[start Provided data]

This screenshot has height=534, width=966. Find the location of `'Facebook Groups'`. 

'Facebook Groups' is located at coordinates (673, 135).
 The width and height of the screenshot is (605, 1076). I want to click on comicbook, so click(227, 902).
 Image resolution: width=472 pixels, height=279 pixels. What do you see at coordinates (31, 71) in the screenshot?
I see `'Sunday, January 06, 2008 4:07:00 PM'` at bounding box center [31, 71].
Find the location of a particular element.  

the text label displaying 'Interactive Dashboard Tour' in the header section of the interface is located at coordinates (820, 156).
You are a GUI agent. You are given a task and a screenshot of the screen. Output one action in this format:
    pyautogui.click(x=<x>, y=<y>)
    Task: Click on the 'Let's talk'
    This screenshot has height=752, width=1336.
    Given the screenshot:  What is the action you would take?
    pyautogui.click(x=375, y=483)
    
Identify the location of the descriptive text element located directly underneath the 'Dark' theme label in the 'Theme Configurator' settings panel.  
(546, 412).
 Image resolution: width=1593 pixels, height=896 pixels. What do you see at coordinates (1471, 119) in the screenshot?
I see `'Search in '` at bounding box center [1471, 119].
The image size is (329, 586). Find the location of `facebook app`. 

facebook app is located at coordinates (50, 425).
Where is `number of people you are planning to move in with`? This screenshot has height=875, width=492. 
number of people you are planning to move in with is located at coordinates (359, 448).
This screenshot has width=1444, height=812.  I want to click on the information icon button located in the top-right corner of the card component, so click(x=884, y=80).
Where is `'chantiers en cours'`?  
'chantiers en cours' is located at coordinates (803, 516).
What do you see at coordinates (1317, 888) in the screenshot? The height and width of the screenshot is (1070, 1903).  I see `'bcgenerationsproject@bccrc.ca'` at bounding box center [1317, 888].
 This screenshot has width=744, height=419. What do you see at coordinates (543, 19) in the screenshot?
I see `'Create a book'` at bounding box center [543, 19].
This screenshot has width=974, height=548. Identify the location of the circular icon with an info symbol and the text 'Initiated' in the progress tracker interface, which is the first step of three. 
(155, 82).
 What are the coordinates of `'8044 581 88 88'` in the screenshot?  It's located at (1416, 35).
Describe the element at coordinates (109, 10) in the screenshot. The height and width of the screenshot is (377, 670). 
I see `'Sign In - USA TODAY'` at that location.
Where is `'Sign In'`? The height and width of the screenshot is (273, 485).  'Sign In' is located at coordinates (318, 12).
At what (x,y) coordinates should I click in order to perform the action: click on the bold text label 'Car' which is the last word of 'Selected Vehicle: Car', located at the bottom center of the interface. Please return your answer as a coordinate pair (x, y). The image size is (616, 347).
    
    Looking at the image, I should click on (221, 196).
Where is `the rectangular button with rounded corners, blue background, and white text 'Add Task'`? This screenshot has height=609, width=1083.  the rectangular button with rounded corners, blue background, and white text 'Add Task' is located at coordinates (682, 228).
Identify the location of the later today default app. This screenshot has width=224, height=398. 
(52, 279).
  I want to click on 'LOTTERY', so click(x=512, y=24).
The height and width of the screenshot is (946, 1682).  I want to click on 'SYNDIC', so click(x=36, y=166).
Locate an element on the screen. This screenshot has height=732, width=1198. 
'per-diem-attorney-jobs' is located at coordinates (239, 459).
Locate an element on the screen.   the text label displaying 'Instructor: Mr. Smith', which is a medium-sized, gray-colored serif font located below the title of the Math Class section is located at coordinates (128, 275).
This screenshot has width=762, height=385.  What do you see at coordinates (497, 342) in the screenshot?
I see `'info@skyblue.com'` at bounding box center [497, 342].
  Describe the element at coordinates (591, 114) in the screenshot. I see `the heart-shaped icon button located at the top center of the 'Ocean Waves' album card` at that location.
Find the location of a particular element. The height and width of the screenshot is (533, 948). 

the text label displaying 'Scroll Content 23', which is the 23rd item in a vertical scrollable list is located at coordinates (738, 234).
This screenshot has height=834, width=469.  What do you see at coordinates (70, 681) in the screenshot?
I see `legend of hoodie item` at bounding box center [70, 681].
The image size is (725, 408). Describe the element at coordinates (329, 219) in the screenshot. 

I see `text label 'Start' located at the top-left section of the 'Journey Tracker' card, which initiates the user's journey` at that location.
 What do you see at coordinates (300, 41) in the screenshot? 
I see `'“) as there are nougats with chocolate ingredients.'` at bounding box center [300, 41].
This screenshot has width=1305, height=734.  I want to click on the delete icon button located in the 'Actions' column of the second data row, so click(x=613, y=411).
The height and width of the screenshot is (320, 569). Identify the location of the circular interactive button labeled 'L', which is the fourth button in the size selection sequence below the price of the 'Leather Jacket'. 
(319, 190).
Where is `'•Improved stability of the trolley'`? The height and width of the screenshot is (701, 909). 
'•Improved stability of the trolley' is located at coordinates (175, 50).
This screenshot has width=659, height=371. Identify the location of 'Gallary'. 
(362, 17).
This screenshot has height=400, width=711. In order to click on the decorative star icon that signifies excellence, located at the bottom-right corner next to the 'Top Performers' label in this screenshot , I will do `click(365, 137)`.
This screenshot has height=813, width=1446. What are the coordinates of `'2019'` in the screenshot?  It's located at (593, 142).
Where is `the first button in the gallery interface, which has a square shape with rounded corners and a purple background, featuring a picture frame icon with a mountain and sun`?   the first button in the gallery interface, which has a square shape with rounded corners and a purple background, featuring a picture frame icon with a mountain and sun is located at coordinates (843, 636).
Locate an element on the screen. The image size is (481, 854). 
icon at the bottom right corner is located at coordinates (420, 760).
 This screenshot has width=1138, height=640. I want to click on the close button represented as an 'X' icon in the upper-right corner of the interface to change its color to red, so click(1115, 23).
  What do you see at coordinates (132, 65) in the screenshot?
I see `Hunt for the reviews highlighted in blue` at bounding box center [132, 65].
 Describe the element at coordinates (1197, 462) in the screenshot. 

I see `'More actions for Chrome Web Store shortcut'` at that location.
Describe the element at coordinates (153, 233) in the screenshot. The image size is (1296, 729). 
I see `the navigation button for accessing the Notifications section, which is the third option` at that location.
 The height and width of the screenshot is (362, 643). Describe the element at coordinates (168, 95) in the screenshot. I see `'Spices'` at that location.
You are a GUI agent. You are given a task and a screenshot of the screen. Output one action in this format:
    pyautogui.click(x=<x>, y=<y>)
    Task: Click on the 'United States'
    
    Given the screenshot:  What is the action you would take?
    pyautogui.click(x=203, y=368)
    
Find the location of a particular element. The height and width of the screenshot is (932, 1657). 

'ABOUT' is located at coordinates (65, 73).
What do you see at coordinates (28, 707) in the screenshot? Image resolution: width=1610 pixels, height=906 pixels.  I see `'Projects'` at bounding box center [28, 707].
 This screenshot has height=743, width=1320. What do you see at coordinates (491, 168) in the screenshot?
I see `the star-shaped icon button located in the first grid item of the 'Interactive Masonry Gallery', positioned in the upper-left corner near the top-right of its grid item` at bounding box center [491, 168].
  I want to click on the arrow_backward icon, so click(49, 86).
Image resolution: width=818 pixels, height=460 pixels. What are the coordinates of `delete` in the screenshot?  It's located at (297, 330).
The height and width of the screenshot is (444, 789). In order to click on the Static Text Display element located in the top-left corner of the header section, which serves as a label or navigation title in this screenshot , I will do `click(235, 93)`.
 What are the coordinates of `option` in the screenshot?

[end Provided data]

▶ **Stated goal**:
Print the listing above again, line for line, with no changes.

▶ **Task solution**:
This screenshot has height=534, width=966. Find the location of `'Facebook Groups'`. 

'Facebook Groups' is located at coordinates (673, 135).
 The width and height of the screenshot is (605, 1076). I want to click on comicbook, so click(227, 902).
 Image resolution: width=472 pixels, height=279 pixels. What do you see at coordinates (31, 71) in the screenshot?
I see `'Sunday, January 06, 2008 4:07:00 PM'` at bounding box center [31, 71].
Find the location of a particular element.  

the text label displaying 'Interactive Dashboard Tour' in the header section of the interface is located at coordinates (820, 156).
You are a GUI agent. You are given a task and a screenshot of the screen. Output one action in this format:
    pyautogui.click(x=<x>, y=<y>)
    Task: Click on the 'Let's talk'
    This screenshot has height=752, width=1336.
    Given the screenshot:  What is the action you would take?
    pyautogui.click(x=375, y=483)
    
Identify the location of the descriptive text element located directly underneath the 'Dark' theme label in the 'Theme Configurator' settings panel.  
(546, 412).
 Image resolution: width=1593 pixels, height=896 pixels. What do you see at coordinates (1471, 119) in the screenshot?
I see `'Search in '` at bounding box center [1471, 119].
The image size is (329, 586). Find the location of `facebook app`. 

facebook app is located at coordinates (50, 425).
Where is `number of people you are planning to move in with`? This screenshot has height=875, width=492. 
number of people you are planning to move in with is located at coordinates (359, 448).
This screenshot has width=1444, height=812.  I want to click on the information icon button located in the top-right corner of the card component, so click(x=884, y=80).
Where is `'chantiers en cours'`?  
'chantiers en cours' is located at coordinates (803, 516).
What do you see at coordinates (1317, 888) in the screenshot? The height and width of the screenshot is (1070, 1903).  I see `'bcgenerationsproject@bccrc.ca'` at bounding box center [1317, 888].
 This screenshot has width=744, height=419. What do you see at coordinates (543, 19) in the screenshot?
I see `'Create a book'` at bounding box center [543, 19].
This screenshot has width=974, height=548. Identify the location of the circular icon with an info symbol and the text 'Initiated' in the progress tracker interface, which is the first step of three. 
(155, 82).
 What are the coordinates of `'8044 581 88 88'` in the screenshot?  It's located at (1416, 35).
Describe the element at coordinates (109, 10) in the screenshot. The height and width of the screenshot is (377, 670). 
I see `'Sign In - USA TODAY'` at that location.
Where is `'Sign In'`? The height and width of the screenshot is (273, 485).  'Sign In' is located at coordinates (318, 12).
At what (x,y) coordinates should I click in order to perform the action: click on the bold text label 'Car' which is the last word of 'Selected Vehicle: Car', located at the bottom center of the interface. Please return your answer as a coordinate pair (x, y). The image size is (616, 347).
    
    Looking at the image, I should click on (221, 196).
Where is `the rectangular button with rounded corners, blue background, and white text 'Add Task'`? This screenshot has height=609, width=1083.  the rectangular button with rounded corners, blue background, and white text 'Add Task' is located at coordinates (682, 228).
Identify the location of the later today default app. This screenshot has width=224, height=398. 
(52, 279).
  I want to click on 'LOTTERY', so click(x=512, y=24).
The height and width of the screenshot is (946, 1682).  I want to click on 'SYNDIC', so click(x=36, y=166).
Locate an element on the screen. This screenshot has height=732, width=1198. 
'per-diem-attorney-jobs' is located at coordinates (239, 459).
Locate an element on the screen.   the text label displaying 'Instructor: Mr. Smith', which is a medium-sized, gray-colored serif font located below the title of the Math Class section is located at coordinates (128, 275).
This screenshot has width=762, height=385.  What do you see at coordinates (497, 342) in the screenshot?
I see `'info@skyblue.com'` at bounding box center [497, 342].
  Describe the element at coordinates (591, 114) in the screenshot. I see `the heart-shaped icon button located at the top center of the 'Ocean Waves' album card` at that location.
Find the location of a particular element. The height and width of the screenshot is (533, 948). 

the text label displaying 'Scroll Content 23', which is the 23rd item in a vertical scrollable list is located at coordinates (738, 234).
This screenshot has height=834, width=469.  What do you see at coordinates (70, 681) in the screenshot?
I see `legend of hoodie item` at bounding box center [70, 681].
The image size is (725, 408). Describe the element at coordinates (329, 219) in the screenshot. 

I see `text label 'Start' located at the top-left section of the 'Journey Tracker' card, which initiates the user's journey` at that location.
 What do you see at coordinates (300, 41) in the screenshot? 
I see `'“) as there are nougats with chocolate ingredients.'` at bounding box center [300, 41].
This screenshot has width=1305, height=734.  I want to click on the delete icon button located in the 'Actions' column of the second data row, so click(x=613, y=411).
The height and width of the screenshot is (320, 569). Identify the location of the circular interactive button labeled 'L', which is the fourth button in the size selection sequence below the price of the 'Leather Jacket'. 
(319, 190).
Where is `'•Improved stability of the trolley'`? The height and width of the screenshot is (701, 909). 
'•Improved stability of the trolley' is located at coordinates (175, 50).
This screenshot has width=659, height=371. Identify the location of 'Gallary'. 
(362, 17).
This screenshot has height=400, width=711. In order to click on the decorative star icon that signifies excellence, located at the bottom-right corner next to the 'Top Performers' label in this screenshot , I will do `click(365, 137)`.
This screenshot has height=813, width=1446. What are the coordinates of `'2019'` in the screenshot?  It's located at (593, 142).
Where is `the first button in the gallery interface, which has a square shape with rounded corners and a purple background, featuring a picture frame icon with a mountain and sun`?   the first button in the gallery interface, which has a square shape with rounded corners and a purple background, featuring a picture frame icon with a mountain and sun is located at coordinates (843, 636).
Locate an element on the screen. The image size is (481, 854). 
icon at the bottom right corner is located at coordinates (420, 760).
 This screenshot has width=1138, height=640. I want to click on the close button represented as an 'X' icon in the upper-right corner of the interface to change its color to red, so click(1115, 23).
  What do you see at coordinates (132, 65) in the screenshot?
I see `Hunt for the reviews highlighted in blue` at bounding box center [132, 65].
 Describe the element at coordinates (1197, 462) in the screenshot. 

I see `'More actions for Chrome Web Store shortcut'` at that location.
Describe the element at coordinates (153, 233) in the screenshot. The image size is (1296, 729). 
I see `the navigation button for accessing the Notifications section, which is the third option` at that location.
 The height and width of the screenshot is (362, 643). Describe the element at coordinates (168, 95) in the screenshot. I see `'Spices'` at that location.
You are a GUI agent. You are given a task and a screenshot of the screen. Output one action in this format:
    pyautogui.click(x=<x>, y=<y>)
    Task: Click on the 'United States'
    
    Given the screenshot:  What is the action you would take?
    pyautogui.click(x=203, y=368)
    
Find the location of a particular element. The height and width of the screenshot is (932, 1657). 

'ABOUT' is located at coordinates (65, 73).
What do you see at coordinates (28, 707) in the screenshot? Image resolution: width=1610 pixels, height=906 pixels.  I see `'Projects'` at bounding box center [28, 707].
 This screenshot has height=743, width=1320. What do you see at coordinates (491, 168) in the screenshot?
I see `the star-shaped icon button located in the first grid item of the 'Interactive Masonry Gallery', positioned in the upper-left corner near the top-right of its grid item` at bounding box center [491, 168].
  I want to click on the arrow_backward icon, so click(49, 86).
Image resolution: width=818 pixels, height=460 pixels. What are the coordinates of `delete` in the screenshot?  It's located at (297, 330).
The height and width of the screenshot is (444, 789). In order to click on the Static Text Display element located in the top-left corner of the header section, which serves as a label or navigation title in this screenshot , I will do `click(235, 93)`.
 What are the coordinates of `option` in the screenshot?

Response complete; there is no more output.